In a simple finger-tapping exercise, study participants' speed declined only slightly with age until a marked drop in ability with participants in their mid-60s.

Priscila Caçola, an assistant professor of kinesiology at The University of Texas at Arlington, hopes the new work will help clinicians identify abnormal loss of function in their patients. Though motor ability in older adults has been studied widely, not a lot of research has focused on when deficits begin, she said.

The journal Brain and Cognition will include the study in its June 2013 issue.

"We have this so-called age decline, everybody knows that. I wanted to see if that was a gradual process," Caçola said. "It's good news really because I didn't see differences between the young and middle-aged people."

Caçola's co-authors on the paper are Jerroed Roberson, a senior kinesiology major at UT Arlington, and Carl Gabbard, a professor in the Texas A&M University Department of Health and Kinesiology.

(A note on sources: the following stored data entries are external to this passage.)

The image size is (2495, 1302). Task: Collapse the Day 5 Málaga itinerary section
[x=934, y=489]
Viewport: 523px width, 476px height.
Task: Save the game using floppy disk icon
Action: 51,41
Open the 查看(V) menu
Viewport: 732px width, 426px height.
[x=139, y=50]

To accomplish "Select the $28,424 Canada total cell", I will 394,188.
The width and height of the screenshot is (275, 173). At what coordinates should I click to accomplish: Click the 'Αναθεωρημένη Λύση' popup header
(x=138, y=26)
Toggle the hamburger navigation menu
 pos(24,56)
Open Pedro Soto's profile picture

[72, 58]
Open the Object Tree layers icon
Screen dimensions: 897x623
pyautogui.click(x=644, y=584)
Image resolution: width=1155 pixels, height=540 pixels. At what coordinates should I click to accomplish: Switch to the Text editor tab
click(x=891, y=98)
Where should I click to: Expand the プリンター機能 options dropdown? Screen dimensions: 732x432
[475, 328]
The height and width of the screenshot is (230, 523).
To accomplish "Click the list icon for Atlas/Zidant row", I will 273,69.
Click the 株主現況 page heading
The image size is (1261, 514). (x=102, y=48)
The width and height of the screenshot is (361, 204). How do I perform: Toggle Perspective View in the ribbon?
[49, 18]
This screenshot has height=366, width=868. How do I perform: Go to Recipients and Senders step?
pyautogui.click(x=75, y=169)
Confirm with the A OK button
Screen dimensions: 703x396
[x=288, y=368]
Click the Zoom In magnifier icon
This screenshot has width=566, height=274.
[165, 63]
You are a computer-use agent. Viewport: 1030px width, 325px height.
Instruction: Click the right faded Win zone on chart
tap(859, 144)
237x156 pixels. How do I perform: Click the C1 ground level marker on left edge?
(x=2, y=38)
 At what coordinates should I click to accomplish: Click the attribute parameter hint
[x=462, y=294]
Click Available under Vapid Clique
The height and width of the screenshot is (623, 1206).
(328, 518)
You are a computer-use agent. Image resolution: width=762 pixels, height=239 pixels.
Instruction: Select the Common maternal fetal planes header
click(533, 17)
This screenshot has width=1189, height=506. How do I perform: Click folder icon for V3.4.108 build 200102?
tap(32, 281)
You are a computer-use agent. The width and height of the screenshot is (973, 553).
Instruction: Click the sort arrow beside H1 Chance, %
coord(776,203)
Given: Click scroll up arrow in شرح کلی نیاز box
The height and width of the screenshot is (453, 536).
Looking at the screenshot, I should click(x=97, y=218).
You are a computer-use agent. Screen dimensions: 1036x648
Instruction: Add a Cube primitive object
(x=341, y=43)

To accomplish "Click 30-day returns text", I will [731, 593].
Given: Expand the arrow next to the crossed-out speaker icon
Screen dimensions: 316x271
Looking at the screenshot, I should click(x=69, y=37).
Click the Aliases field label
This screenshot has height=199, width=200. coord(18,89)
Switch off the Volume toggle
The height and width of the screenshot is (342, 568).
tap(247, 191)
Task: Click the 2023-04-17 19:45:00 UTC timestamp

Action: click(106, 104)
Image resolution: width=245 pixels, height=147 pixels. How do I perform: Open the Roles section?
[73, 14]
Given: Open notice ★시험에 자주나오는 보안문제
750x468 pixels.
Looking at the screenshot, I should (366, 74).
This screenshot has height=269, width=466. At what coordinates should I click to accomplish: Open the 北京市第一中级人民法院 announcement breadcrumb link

The researchers based their work on the idea that before movements are made, the brain makes a mental plan. They used an evaluation process called chronometry that compares the time of test participants' imagined movements to actual movements. Study participants -- 99 people ranging in age from 18 to 93 -- were asked to imagine and perform a series of increasingly difficult, ordered finger movements. They were divided into three age groups -- 18-32, 40-63 and 65-93 -- and the results were analyzed.

"What we found is that there is a significant drop-off after the age of 64," Roberson said. "So if you see a drop-off in ability before that, then it could be a signal that there might be something wrong with that person and they might need further evaluation."

The researchers also noted that the speed of imagined movements and executed actions tended to be closely associated within each group. That also could be useful knowledge for clinicians, the study said.

"The important message here is that clinicians should be aware that healthy older adults are slower than younger adults, but are able to create relatively accurate internal models for action," the study said.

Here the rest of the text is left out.